Indirect effects of metals could also have contributed to differences between metal concentrations that caused lethality in the laboratory and decreased abundance in streams. Increased drift of mayflies (Leland et al. 1989; Clements 1999) and increased risk of predation (Clements 1999) in response to metal exposure could reduce mayfly abundance in metal-impacted streams. Metal-caused shifts in periphyton communities (Hatakeyama 1989; Medley and Clements 1998; Hill et al. 2000), which are a primary food source for scrapers such as heptageniid mayflies (Merritt and Cummins 1996), could influence their abundance as well.

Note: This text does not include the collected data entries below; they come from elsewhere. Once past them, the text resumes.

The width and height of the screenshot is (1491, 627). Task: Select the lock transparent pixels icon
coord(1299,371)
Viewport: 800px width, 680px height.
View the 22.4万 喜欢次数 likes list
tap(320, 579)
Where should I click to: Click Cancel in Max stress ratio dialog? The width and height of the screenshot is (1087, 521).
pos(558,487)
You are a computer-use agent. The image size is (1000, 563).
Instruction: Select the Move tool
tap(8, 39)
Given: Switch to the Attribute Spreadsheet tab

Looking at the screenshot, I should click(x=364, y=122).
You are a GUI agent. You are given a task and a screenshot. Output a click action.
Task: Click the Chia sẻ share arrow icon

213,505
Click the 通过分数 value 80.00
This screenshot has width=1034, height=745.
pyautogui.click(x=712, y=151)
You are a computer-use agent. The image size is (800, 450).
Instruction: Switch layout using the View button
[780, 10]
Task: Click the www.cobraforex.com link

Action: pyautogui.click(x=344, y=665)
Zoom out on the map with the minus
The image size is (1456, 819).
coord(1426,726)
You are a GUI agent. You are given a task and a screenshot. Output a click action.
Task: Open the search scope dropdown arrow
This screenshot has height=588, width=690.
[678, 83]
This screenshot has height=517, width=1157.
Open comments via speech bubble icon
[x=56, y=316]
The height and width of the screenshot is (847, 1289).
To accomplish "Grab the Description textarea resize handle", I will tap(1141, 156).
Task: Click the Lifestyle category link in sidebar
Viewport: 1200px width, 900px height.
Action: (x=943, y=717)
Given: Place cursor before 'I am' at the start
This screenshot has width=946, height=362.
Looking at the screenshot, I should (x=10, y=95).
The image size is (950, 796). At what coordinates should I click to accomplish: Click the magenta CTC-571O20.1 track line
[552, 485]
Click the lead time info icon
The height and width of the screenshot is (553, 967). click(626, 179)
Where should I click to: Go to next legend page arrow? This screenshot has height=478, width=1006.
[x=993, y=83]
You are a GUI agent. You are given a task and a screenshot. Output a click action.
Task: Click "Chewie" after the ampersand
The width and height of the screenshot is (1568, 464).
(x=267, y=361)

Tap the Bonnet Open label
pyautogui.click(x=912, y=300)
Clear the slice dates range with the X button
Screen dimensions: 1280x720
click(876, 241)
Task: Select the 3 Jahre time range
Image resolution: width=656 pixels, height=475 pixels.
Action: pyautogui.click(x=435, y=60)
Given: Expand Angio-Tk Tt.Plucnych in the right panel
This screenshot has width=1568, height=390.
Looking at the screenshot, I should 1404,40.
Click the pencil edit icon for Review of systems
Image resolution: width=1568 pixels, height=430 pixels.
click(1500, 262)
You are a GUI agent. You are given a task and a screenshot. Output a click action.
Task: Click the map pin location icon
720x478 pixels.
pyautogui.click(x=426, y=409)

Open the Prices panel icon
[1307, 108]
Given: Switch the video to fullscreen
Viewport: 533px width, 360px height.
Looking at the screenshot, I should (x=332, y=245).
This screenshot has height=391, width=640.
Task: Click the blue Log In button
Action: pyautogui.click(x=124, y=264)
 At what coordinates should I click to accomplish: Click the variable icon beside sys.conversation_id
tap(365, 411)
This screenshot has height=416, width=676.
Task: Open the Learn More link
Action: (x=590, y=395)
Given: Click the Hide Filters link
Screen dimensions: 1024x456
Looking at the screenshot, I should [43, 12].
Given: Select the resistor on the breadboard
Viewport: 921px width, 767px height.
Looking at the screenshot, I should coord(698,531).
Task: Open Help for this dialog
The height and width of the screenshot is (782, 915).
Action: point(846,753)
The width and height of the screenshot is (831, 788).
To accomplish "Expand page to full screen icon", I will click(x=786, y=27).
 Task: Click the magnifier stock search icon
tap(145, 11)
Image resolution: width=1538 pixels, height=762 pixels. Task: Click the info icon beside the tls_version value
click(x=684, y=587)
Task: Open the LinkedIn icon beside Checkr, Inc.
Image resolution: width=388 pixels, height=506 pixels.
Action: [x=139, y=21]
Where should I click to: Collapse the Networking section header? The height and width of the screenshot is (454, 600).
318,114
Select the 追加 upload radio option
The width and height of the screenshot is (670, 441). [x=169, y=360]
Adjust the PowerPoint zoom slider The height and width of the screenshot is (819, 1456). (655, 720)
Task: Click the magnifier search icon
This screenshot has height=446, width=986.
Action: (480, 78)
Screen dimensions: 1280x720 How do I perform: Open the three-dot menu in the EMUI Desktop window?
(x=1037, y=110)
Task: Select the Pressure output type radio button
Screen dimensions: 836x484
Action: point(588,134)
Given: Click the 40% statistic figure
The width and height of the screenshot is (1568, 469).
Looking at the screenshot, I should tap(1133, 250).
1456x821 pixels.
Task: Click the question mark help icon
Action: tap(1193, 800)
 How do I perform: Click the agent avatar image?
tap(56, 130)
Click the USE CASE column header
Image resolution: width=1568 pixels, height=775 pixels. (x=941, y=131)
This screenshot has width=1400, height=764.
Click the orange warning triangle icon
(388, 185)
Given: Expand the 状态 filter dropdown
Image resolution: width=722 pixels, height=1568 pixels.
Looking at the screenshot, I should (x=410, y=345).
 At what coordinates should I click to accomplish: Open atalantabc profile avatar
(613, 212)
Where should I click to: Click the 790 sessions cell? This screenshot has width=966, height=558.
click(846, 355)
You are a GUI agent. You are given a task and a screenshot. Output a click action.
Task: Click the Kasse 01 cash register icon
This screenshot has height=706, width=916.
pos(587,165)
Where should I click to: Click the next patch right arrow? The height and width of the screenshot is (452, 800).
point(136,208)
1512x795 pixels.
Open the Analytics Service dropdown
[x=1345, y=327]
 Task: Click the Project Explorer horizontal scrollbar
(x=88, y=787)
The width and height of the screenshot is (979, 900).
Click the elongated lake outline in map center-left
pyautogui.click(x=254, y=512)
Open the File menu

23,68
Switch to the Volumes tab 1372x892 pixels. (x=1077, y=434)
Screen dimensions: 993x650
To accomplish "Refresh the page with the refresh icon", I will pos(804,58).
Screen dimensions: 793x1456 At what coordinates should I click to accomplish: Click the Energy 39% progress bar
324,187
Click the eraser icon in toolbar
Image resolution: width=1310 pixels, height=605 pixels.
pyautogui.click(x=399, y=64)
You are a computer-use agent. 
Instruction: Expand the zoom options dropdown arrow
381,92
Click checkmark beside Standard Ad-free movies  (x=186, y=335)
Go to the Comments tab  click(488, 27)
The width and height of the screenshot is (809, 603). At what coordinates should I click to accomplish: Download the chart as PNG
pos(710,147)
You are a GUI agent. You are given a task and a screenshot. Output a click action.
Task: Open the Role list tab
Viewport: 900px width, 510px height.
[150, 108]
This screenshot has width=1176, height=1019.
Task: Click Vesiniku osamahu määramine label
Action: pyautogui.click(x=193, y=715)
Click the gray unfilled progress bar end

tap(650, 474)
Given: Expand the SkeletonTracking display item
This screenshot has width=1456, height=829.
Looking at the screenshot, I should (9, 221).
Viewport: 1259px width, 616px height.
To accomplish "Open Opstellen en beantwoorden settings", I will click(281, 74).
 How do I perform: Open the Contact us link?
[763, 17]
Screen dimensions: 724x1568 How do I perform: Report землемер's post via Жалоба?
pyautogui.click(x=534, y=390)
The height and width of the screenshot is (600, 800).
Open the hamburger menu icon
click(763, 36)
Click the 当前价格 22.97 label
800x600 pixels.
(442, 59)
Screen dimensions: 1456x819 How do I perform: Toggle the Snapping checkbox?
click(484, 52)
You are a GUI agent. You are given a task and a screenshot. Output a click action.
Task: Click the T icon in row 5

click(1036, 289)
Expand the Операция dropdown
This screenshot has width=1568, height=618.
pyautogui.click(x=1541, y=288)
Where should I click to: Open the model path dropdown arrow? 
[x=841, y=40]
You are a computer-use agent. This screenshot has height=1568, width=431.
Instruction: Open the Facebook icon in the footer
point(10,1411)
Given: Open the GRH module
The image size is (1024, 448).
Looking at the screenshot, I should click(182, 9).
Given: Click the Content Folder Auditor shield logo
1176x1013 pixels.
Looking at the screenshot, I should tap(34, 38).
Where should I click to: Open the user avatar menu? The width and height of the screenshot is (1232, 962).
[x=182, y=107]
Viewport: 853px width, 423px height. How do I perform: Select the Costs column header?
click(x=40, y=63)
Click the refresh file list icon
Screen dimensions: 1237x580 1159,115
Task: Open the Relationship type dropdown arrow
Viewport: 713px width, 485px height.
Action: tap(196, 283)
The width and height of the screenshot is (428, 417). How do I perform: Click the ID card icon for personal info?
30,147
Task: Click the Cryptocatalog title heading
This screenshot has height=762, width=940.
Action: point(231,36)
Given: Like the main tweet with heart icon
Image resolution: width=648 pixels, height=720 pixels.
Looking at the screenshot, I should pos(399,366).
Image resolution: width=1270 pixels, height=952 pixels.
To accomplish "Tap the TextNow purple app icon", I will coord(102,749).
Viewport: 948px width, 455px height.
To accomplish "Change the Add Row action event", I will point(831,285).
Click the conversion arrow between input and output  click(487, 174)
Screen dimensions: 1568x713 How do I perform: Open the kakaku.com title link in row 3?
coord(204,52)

Perhaps most important is the possible influence of dietary rather than waterborne metal exposure affecting mayfly abundance in metal impacted streams. Hexagenia rigida accumulated Cd and Zn primarily from the diet and not from the water (Hare et al. 1991). Copper, Cd, and Zn concentrations in invertebrates have been found to be more strongly correlated with metal content of aufwuchs (periphyton and associated embedded abiotic material that serves as food for grazing benthic invertebrates) than with water or sediment concentrations (Kiffney and Clements 1993; Beltman et al. 1999). Several experiments have documented toxicity of dietary metals to mayflies. Growth and emergence were reduced in Epeorus mayflies fed diatoms with elevated levels of copper or zinc (Hatakeyama 1989). Baetis tricaudatus mayflies experienced reduced growth when fed metal-contaminated biofilm (Courtney and Clements 2002; Carlisle and Clements 2003) and cadmium-dosed diatom mats (Irving et al. 2003). Reduced growth from dietary exposure to metals may be due to food avoidance (Hatakeyama 1989; Irving et al. 2003; Wilding and Maltby 2006) or reduced food quality (Courtney and Clements 2002; Carlisle and Clements 2003).

Metal toxicity is generally assumed to occur through waterborne exposure and environmental regulations do no take into account the potential impact of dietary sources of metals to aquatic organisms. In instances where dietary exposures exert their own toxicity or interact with waterborne exposures, water quality criteria and standards may underprotect organisms in aquatic environments. Future studies on the effects of dietary versus aqueous exposure, for both early and late instars of aquatic invertebrates, may help explain differences between laboratory toxicity tests and field studies.